Condivisione e mutazione sociale, culturale e comportamentale dei linguaggi dell’arte di questo millennio è il principio che governa l’opera di Domenico “Mimmo” Di Caterino uno dei 101 partecipanti all’evento artistico internazionale in corso a Rovereto “Human Rights? #La Casa della Pace I The House of Peace”.
Colombia, Israele, Egitto, Canada, Filippine, Perù, Bulgaria, Cuba, Germania, India, Spagna sono solo alcune delle provenienze degli artisti selezionati per l’evento, giunto quest’anno all’ottava edizione e che ha richiamato negli ultimi anni di attività l’attenzione di artisti e pubblico diventando una delle proposte più interessanti nel panorama internazionale.
L’evento vuole discutere di pace e partecipazione come impegno quotidiano seguendo l’esempio dei grandi personaggi ed eventi che hanno contribuito a costruire la pace negli ultimi novant’anni, periodo di vita festeggiato quest’anno dalla Campana dei Caduti di Rovereto curata dalla Fondazione Opera Campana dei Caduti che si è rivolta a Spazio Tempo Arte per la direzione artistica dell’evento.
Tra le opere esposte quella di Di Caterino permette l’interazione con lo spettatore, viene infatti “prelevato e firmato liberamente dallo spettatore, che lo firma al posto mio, posta una foto di se stesso insieme al lavoro sul mio profilo facebook e autentica l’operazione artistica attraverso la condivisione di senso.
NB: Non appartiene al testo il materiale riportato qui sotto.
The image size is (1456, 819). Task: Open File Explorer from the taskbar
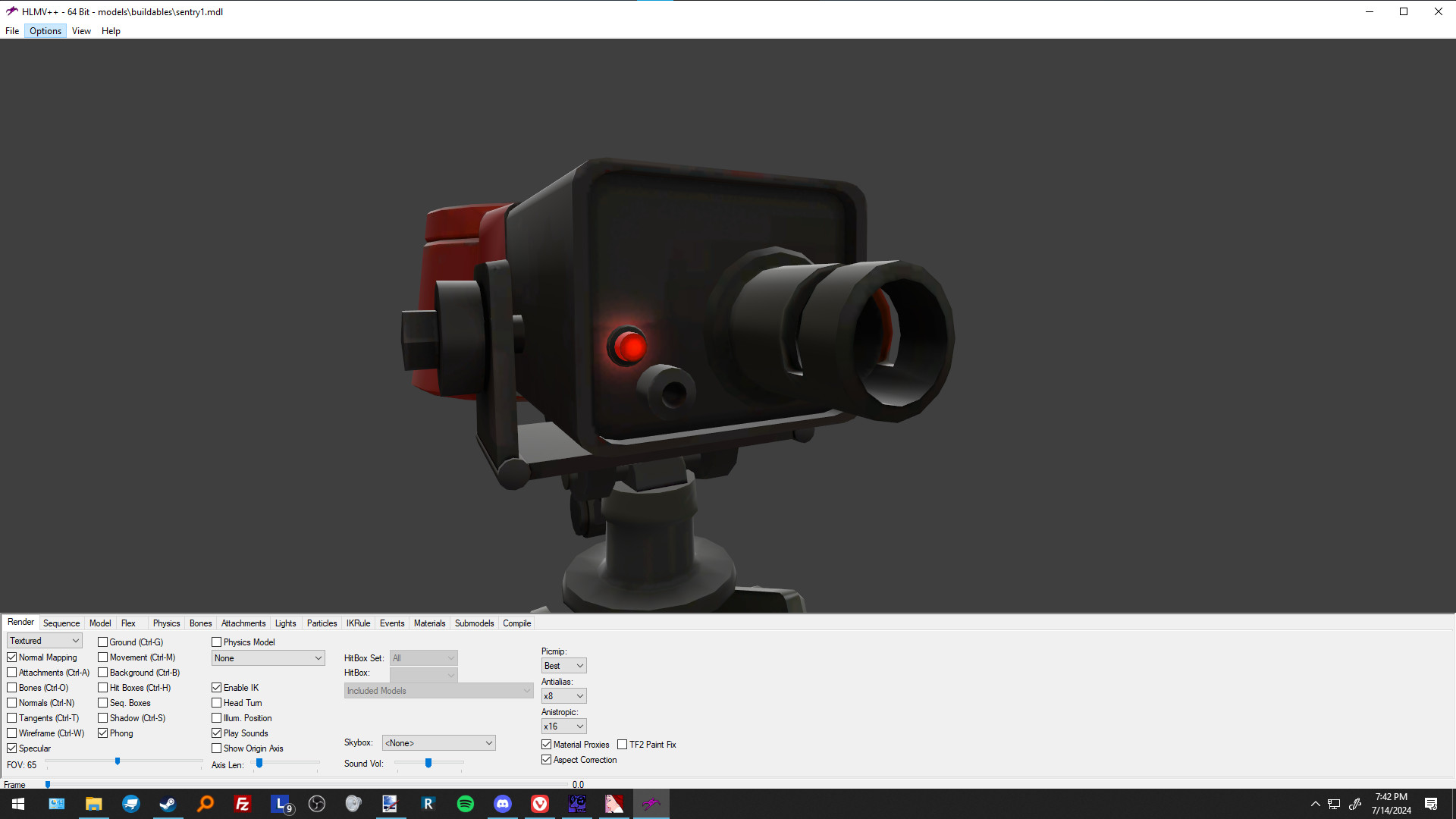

In realtà il vero autore è lo spettatore – spiega Domenico “Mimmo” Di Caterino – che firma e condivide l’operazione. Il lavoro è impostato sul senso dei linguaggi e dei processi artistici anteposti al prodotto, il valore del tutto in quanto processo è da cercare nel valore affettivo, simbolico e comunitario come fondamento di determinazione di un prodotto artistico”.
“Il diritto del dono dell’artista” è il titolo dell’opera costituita da 100 fogli schizzati di carta da spolvero.
Domenico “Mimmo” Di Caterino è nato a Napoli nel 1973, qui ha frequentato l’Accademia di Belle Arti e svolto i primi studi, partecipando a rassegne d’arte contemporanea nazionale ed internazionale. Nel 2006 si data la collaborazione con la sua compagna e moglie di arte e di vita Barbara Ardau e in quello stesso anno nasce il “Santa Barbara open, free and full project”, un tentativo virale e performatico comportamentale per ridiscutere e rinegoziare i criteri qualitativi e meritocratici che regolano il sistema dell’arte. Dal 2011, forte di questo legame di vita, firma le opere non solo a suo nome, ma anche a nome della moglie, “finché arte non li separi” – spiega l’artista.
“Da due anni invece la firma è demandata direttamente allo spettatore – conclude l’artista – un linguaggio, un gesto, uno stile non ha bisogno di una firma per essere riconoscibile, ma di condivisione e partecipazione, la memoria è un percorso storico e culturale collettivo”.